**Data for processing:**

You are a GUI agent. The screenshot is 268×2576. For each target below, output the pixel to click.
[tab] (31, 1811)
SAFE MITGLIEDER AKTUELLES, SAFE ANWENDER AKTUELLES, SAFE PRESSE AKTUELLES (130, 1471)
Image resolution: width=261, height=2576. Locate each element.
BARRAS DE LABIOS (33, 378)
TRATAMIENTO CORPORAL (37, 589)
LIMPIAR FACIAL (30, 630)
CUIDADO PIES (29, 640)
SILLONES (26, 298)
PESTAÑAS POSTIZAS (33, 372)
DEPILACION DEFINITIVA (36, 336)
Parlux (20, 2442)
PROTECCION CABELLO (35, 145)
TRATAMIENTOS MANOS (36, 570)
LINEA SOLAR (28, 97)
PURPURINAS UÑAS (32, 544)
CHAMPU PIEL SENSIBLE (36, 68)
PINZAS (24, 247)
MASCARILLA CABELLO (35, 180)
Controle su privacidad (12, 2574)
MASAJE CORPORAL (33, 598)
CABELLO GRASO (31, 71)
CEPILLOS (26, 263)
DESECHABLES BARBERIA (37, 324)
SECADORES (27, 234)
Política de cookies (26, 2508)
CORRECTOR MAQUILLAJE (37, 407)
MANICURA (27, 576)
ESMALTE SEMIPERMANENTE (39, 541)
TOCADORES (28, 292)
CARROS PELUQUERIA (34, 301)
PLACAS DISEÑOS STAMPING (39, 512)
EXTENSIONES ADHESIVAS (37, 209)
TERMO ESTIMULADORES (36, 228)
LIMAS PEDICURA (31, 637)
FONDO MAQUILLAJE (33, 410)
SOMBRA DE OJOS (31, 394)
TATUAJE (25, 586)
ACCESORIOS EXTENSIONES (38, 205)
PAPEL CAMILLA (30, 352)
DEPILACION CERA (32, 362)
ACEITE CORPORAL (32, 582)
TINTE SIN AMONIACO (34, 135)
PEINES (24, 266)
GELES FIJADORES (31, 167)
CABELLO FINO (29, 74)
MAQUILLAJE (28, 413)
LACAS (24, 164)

**Exercise directions:** Your answer must be the line containing "FONDO MAQUILLAJE (33, 410)" through the last line above, copied exactly, with nothing added.

**Answer space:**
FONDO MAQUILLAJE (33, 410)
SOMBRA DE OJOS (31, 394)
TATUAJE (25, 586)
ACCESORIOS EXTENSIONES (38, 205)
PAPEL CAMILLA (30, 352)
DEPILACION CERA (32, 362)
ACEITE CORPORAL (32, 582)
TINTE SIN AMONIACO (34, 135)
PEINES (24, 266)
GELES FIJADORES (31, 167)
CABELLO FINO (29, 74)
MAQUILLAJE (28, 413)
LACAS (24, 164)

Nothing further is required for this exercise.